(Excerpt from a dataset)
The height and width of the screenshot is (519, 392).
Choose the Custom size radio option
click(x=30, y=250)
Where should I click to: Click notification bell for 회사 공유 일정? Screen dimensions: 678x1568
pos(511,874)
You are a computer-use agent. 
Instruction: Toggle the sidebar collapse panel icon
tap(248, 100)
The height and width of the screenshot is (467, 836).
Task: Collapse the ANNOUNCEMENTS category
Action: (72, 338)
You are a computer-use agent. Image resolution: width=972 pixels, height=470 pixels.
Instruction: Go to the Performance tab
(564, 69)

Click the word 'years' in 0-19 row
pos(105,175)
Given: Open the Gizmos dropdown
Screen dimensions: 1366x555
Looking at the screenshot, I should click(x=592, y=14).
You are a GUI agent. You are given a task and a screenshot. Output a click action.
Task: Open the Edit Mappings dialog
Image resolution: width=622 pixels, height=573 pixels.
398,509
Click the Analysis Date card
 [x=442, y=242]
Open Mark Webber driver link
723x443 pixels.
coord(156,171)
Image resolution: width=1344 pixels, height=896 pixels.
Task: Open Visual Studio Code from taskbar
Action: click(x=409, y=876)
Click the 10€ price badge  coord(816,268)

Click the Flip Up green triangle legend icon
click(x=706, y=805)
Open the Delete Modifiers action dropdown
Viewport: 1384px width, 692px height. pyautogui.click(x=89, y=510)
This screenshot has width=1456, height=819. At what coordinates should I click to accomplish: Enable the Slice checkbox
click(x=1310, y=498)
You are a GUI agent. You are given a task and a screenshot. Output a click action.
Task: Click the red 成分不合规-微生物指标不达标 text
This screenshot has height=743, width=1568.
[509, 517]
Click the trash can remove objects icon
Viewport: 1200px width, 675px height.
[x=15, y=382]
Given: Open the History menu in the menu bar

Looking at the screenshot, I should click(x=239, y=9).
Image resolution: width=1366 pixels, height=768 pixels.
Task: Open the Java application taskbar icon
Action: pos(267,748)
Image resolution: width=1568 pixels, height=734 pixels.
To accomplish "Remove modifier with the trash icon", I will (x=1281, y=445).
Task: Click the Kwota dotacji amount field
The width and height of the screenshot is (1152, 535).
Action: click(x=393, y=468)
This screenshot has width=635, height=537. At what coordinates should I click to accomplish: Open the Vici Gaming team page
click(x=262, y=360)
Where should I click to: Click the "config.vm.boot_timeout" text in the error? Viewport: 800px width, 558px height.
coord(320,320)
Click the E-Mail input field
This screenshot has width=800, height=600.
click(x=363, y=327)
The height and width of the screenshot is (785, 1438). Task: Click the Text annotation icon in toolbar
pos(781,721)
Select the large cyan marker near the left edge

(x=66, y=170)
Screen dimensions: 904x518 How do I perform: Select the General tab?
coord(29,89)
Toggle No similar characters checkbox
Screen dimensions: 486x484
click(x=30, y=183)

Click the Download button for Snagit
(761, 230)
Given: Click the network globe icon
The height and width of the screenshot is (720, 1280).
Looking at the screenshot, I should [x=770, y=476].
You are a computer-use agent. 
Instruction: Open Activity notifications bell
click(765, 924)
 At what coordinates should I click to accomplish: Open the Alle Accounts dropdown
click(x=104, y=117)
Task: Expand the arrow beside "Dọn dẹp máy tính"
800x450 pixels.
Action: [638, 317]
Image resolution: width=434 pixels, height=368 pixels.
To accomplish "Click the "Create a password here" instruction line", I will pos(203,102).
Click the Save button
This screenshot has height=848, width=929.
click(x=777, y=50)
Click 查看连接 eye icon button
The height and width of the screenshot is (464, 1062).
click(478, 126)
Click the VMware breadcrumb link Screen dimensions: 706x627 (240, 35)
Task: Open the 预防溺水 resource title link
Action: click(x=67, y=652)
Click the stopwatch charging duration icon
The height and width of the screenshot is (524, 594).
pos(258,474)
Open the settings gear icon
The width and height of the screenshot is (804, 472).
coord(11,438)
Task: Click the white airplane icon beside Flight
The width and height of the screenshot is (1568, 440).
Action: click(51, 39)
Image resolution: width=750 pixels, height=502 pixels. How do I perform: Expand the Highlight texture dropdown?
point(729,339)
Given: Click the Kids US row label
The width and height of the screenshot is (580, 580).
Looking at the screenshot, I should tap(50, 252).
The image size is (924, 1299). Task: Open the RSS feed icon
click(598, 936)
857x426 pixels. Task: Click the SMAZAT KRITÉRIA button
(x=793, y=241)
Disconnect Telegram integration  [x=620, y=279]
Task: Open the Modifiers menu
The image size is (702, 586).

Task details>
List, in full, each line of the excerpt above that contains the string "what"; case must match.

Solution to this problem>
This screenshot has width=1456, height=819. At what coordinates should I click to accomplish: Enable the Slice checkbox
This screenshot has width=635, height=537. At what coordinates should I click to accomplish: Open the Vici Gaming team page
 At what coordinates should I click to accomplish: Open the Alle Accounts dropdown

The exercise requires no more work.